On 30 July 2024, Shukr was killed in an Israeli airstrike in Beirut for his alleged responsibility for the Majdal Shams attack three days earlier, which killed 12 children.

== Early life ==
Shukr was born on 15 April 1961, at the village of Al-Nabi Shayth, in eastern Lebanon, which was also the birthplace of Hezbollah co-founder Abbas al-Musawi. After Hezbollah's establishment, the village became one of its central bases of power. Shukr's house in Al-Nabi Shayth is believed to be the last known location of Ron Arad, an Israeli fighter pilot who went missing in Lebanon in 1986. Shukr received his military education at Imam Hossein University in Tehran.

==Militant career==
From the time of Hezbollah's founding by the Iranian Revolutionary Guard Corps (IRGC) in 1982, Shukr was one of its leading military figures. He was part of the group's founding generation and its most senior military commander, serving as an advisor on military operations to Hezbollah's leader Hassan Nasrallah. The militant organization's top military commander in southern Lebanon, he was on the Jihad Council, where his role was to serve as an advisor to Hezbollah's leadership on all matters related to military operations, including training with the IRGC's elite Quds Force.

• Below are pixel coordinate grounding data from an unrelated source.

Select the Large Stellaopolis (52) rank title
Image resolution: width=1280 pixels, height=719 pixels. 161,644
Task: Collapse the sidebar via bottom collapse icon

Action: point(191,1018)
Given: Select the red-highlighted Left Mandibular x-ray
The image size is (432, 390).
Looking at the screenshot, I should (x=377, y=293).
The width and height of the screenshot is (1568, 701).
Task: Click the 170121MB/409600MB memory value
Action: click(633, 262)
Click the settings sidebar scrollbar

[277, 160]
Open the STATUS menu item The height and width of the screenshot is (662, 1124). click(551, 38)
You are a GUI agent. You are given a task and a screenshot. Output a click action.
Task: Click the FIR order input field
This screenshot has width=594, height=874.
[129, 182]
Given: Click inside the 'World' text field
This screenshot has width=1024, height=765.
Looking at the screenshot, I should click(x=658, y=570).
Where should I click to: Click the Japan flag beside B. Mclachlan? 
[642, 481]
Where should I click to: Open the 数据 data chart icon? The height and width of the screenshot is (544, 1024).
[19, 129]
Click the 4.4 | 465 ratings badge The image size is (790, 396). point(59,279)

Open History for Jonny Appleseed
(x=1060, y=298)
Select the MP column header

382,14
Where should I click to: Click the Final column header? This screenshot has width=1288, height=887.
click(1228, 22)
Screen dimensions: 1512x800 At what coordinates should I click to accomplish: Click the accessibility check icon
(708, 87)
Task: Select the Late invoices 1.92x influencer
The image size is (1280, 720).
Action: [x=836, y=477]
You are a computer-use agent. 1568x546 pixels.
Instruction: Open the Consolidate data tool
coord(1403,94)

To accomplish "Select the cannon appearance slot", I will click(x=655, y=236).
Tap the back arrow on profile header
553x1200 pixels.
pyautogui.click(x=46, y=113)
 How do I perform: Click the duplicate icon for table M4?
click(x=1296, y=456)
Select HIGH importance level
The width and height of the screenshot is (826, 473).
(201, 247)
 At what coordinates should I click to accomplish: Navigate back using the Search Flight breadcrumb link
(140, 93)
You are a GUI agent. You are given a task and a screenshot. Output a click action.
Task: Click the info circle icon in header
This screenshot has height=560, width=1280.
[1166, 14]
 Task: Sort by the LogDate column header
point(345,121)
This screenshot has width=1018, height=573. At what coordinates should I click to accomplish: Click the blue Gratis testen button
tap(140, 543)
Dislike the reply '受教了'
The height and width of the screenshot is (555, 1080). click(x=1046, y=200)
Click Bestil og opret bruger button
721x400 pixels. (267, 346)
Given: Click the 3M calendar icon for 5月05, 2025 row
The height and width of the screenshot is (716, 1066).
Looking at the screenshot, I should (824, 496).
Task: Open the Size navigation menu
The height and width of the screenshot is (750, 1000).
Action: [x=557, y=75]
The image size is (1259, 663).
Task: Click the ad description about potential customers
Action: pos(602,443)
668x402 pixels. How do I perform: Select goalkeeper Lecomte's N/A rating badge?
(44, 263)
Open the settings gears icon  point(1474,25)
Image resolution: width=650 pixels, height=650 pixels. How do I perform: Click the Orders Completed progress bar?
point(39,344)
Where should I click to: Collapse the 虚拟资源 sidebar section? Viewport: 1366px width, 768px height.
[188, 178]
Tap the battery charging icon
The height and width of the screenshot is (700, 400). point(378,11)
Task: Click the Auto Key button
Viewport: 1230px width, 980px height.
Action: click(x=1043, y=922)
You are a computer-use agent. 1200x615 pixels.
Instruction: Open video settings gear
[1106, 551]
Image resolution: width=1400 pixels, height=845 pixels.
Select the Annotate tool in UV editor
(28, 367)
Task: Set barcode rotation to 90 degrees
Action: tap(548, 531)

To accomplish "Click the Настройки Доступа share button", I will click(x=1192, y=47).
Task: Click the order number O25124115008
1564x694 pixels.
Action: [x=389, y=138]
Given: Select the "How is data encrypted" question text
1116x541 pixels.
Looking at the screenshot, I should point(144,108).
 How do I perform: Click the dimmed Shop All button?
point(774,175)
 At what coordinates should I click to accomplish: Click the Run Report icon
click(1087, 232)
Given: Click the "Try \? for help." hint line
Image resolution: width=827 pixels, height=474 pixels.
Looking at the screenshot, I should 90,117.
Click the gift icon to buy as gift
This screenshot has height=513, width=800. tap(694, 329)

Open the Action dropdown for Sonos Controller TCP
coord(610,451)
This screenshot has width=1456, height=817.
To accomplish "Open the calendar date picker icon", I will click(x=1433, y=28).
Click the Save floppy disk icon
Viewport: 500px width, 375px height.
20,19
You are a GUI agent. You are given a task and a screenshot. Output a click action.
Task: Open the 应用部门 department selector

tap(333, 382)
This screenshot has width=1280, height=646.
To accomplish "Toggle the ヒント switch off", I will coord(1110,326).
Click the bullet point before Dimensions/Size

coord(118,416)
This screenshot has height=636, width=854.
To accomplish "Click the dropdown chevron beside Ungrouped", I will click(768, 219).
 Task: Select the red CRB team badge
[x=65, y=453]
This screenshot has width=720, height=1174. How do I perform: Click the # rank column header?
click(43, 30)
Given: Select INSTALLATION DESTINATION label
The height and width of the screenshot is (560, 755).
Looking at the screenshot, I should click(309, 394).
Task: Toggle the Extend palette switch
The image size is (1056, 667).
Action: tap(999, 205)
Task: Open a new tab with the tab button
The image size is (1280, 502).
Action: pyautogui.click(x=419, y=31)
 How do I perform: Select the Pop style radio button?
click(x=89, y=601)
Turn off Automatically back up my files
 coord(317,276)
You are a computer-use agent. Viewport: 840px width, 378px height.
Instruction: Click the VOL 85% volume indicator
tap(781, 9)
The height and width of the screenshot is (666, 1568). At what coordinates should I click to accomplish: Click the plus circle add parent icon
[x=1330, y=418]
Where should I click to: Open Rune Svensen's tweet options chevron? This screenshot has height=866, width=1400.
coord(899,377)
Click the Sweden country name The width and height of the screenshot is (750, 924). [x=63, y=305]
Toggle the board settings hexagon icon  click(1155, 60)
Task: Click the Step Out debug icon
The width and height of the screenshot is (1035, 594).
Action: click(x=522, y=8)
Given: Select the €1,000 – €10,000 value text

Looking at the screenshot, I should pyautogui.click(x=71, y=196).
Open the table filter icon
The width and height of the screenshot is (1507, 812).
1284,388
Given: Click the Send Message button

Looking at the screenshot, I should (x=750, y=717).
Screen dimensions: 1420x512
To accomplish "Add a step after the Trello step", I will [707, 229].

A close associate of Imad Mughniyeh, Mustafa Badreddine, and Mustafa Shahada, Shukr fought against Israeli troops after the Israeli invasion of Lebanon in 1982. Shukr participated in the planning and execution of the 1983 Beirut barracks bombings, which resulted in the deaths of 307 people, including 241 U.S. military personnel and 58 French soldiers. Israel accused Shukr of direct involvement in the 2000 Hezbollah cross-border raid, in which Hezbollah abducted and killed three Israeli soldiers.

He was responsible for procuring the group's more advanced weapons arsenal, including precision-guided missiles, cruise missiles, antiship missiles, long-range rockets, and UAVs. According to U.S. intelligence, Shukr was sent to Tehran in 1994 to handle a shipment of Stinger missiles from Iran. His prominence grew after Mughniyeh was assassinated in Damascus in 2008.

By the outbreak of the Syrian Civil War, Shukr was Hezbollah's military commander in southern Lebanon, its most important sector. According to some reports, in 2016, Shukr replaced Badreddine as Hezbollah's military commander, after Badreddine was killed during Hezbollah's intervention in the Syrian Civil War.

The U.S. Department of State designated Shukr as a Specially Designated Global Terrorist in 2013 and added him to its Rewards for Justice Program (RFJ) on 10 October 2017, offering $5 million for information leading to his arrest. Shukr was added to the RFJ program alongside Hezbollah's head of foreign operations Talal Hamiyah as part of the first rewards for Hezbollah figures in a decade.

==Death==
On 30 July 2024, Shukr was killed in an Israeli airstrike in Beirut for his alleged responsibility for the Majdal Shams attack on 27 July that killed 12 Druze children. Before the airstrike, he had received a call asking him to go from his office to his home. Shukr had his office on the second floor, and lived on the seventh floor of the same building. It is believed that the call was made after someone connected to Israel, breached Hezbollah's internal communications network, and saw it would be easier to target him at a higher floor. Hezbollah said that The Wall Street Journal report was "fabricated" and "full of lies". The attack also killed Iranian military adviser Milad Bedi, four civilians and injured 80 others. Shukr's funeral was held on 2 August.